Do you trust mainstream media? I sure don’t. They’ve become lazy, and frankly, media consolidation and contraction in this country at least has made journalism suffer. My city’s newspaper? There are some really great people there. They also reprint AP newswire stories---even for things that happen locally. This is a severe problem. Peoples’ distrust of mainstream media leads them to “alternative sources” who are even lazier. That leads to , yep, fake news. I might not trust mainstream media but it’s very likely I’ll trust your alternative source even less (ProPublica, though, for example, is one of the very few I do trust. I can count on them not to give me fake ass news bullshit.)
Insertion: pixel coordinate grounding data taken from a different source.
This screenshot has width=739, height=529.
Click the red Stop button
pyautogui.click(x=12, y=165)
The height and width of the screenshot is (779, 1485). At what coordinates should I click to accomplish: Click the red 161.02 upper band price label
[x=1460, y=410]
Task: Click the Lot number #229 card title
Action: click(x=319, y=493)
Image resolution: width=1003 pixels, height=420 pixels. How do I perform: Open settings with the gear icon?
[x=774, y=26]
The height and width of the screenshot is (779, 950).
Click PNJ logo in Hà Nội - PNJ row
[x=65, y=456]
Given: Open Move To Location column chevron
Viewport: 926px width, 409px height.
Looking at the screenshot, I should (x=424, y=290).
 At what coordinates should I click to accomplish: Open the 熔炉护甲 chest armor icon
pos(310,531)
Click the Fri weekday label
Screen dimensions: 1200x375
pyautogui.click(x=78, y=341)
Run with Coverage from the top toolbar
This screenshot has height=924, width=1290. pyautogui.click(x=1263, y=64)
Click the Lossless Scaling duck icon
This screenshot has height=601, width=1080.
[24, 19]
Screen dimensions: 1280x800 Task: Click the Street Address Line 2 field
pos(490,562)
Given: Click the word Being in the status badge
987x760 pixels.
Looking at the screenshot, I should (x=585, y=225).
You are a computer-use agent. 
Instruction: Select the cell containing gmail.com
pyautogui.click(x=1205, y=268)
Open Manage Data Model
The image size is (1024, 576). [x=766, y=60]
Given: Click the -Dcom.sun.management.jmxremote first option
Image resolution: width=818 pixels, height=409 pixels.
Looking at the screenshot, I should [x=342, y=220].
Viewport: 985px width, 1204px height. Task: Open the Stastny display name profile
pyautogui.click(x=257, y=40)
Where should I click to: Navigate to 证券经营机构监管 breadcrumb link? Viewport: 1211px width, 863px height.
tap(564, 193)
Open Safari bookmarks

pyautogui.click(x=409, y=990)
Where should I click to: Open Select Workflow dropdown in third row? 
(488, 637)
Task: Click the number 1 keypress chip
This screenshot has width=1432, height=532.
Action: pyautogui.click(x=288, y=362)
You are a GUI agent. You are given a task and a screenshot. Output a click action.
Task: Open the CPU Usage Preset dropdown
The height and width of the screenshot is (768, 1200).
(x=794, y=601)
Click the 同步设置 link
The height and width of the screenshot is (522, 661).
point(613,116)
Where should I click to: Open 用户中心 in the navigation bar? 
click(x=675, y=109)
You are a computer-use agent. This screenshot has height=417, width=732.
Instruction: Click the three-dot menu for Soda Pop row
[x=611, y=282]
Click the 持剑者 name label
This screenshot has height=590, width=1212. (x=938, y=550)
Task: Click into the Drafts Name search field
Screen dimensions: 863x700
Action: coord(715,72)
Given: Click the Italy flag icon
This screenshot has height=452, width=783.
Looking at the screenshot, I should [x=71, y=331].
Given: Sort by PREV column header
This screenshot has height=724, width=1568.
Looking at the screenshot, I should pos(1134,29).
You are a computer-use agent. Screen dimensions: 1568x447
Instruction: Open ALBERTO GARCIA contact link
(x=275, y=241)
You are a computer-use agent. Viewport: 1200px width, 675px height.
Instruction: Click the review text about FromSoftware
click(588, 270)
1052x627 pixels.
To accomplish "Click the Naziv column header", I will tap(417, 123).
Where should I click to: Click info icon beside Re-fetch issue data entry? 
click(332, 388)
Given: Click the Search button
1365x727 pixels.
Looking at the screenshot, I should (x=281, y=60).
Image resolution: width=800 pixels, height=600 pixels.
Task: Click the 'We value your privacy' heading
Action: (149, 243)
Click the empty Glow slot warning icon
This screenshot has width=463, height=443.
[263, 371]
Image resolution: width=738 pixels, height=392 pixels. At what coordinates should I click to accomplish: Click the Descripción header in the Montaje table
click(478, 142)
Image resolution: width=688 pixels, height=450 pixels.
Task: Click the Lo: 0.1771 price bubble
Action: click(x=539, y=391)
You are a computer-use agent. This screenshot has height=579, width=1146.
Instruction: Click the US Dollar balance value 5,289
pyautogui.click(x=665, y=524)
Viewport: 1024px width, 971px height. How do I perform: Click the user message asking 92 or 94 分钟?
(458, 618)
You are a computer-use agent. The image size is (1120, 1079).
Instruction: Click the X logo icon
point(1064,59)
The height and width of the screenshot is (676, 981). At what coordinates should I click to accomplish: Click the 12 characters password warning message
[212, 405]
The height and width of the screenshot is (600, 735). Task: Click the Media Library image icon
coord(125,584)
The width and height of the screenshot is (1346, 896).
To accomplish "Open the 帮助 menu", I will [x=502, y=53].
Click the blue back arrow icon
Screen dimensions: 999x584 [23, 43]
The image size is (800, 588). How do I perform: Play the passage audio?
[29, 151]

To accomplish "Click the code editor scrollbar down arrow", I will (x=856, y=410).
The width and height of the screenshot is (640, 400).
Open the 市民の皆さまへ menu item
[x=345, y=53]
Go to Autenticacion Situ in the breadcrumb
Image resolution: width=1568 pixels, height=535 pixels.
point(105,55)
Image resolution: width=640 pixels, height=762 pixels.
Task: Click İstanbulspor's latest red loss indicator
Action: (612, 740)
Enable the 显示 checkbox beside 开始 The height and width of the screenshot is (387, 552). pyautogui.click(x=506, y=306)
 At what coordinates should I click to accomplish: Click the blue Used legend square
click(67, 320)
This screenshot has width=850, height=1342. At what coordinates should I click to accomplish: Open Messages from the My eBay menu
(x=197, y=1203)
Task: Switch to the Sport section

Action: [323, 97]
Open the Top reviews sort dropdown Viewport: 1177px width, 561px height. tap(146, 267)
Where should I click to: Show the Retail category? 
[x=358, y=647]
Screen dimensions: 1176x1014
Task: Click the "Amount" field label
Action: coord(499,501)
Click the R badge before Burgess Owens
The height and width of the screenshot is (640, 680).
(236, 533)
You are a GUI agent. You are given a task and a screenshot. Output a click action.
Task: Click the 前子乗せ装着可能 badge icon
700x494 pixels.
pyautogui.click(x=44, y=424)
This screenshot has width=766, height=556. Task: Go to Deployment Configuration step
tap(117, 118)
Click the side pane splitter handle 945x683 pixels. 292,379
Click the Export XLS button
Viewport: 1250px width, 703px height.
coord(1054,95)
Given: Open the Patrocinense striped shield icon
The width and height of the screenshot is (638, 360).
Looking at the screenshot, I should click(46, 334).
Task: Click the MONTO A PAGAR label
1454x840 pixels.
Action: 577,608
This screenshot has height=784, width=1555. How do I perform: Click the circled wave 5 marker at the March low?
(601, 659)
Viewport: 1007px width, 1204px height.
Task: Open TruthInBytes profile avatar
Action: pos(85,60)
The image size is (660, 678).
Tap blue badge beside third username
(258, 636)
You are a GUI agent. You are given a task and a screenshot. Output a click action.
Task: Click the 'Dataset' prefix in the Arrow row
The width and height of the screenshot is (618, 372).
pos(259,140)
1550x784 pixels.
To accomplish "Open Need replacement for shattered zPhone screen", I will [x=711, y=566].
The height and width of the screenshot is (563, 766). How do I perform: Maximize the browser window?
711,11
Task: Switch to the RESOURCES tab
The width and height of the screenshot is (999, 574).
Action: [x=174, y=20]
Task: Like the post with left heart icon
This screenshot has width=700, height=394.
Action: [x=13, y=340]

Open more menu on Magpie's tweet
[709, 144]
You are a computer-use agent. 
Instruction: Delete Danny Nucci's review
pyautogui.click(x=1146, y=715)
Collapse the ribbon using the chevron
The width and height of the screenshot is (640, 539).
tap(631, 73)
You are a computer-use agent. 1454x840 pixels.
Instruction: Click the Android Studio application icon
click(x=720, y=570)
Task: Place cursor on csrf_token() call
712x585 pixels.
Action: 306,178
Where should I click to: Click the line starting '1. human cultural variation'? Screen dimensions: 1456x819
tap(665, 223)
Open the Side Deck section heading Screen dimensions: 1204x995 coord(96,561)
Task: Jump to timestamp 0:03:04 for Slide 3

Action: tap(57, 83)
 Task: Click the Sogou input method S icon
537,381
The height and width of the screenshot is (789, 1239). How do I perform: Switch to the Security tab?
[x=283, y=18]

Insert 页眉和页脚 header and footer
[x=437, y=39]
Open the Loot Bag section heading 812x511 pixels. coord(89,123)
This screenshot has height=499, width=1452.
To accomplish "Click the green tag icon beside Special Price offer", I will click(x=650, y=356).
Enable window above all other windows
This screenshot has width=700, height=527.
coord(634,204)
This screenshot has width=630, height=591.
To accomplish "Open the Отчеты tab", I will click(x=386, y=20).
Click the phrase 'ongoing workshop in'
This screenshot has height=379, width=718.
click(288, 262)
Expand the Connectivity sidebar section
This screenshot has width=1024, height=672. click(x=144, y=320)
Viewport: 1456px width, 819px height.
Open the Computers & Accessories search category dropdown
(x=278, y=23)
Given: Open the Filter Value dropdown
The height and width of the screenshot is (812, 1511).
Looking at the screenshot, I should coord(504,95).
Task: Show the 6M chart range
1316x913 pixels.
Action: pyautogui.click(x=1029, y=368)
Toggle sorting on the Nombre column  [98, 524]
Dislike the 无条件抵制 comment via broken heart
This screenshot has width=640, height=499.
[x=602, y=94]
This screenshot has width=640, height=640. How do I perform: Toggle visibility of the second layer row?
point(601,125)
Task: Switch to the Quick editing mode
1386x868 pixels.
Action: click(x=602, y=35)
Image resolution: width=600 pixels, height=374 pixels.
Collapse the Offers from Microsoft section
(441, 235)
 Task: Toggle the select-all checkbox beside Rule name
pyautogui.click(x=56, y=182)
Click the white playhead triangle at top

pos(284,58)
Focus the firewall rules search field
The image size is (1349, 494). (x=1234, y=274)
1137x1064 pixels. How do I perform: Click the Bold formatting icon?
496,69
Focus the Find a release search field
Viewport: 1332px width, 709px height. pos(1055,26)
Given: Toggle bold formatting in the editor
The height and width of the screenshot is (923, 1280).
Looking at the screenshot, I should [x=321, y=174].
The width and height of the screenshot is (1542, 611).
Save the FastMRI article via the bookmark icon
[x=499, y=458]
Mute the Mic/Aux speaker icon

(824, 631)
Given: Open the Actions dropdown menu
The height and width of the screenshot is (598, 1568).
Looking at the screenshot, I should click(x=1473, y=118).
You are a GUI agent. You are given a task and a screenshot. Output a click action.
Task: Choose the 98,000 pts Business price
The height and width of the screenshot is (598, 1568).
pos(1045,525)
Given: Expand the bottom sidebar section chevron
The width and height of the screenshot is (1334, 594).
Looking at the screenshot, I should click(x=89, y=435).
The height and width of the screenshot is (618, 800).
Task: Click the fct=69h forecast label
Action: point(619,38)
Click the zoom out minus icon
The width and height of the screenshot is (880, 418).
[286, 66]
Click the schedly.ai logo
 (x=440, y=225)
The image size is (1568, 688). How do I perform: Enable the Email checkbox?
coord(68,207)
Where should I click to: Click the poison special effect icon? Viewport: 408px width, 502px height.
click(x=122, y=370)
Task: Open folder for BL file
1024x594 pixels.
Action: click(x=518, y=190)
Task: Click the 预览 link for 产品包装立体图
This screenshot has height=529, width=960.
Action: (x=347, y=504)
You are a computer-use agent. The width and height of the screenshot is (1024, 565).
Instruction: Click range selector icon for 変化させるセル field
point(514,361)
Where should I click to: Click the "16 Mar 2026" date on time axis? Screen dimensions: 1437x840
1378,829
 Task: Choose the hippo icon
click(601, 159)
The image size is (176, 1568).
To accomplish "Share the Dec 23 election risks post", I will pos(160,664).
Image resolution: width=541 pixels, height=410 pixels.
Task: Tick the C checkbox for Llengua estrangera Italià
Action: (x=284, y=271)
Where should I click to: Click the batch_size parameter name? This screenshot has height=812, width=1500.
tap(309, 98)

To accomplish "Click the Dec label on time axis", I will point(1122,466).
The fake news problem is more than just sharing things that are flat out wrong on Facebook. It’s every time I find something wrong and incorrect in an article—and it’s every time the newspaper or media organization does not correct that article. It’s most of the History Channel, and increasingly, the Science Channel and the National Geographic Channel, and the Discovery Channel.
There is a reason I prefer to be as precise as I can. I’m not going to contribute to fake news.
I certainly could keep going and I’m certainly happy everyone’s decided this is a problem, but I’m quite frustrated, and a little bit angry, it took this bloody long and at this cost. We’re not going to get out of this fake news problem until we learn a little skepticism, and media decides they want to be accurate. I’m not holding a lot of hope on this.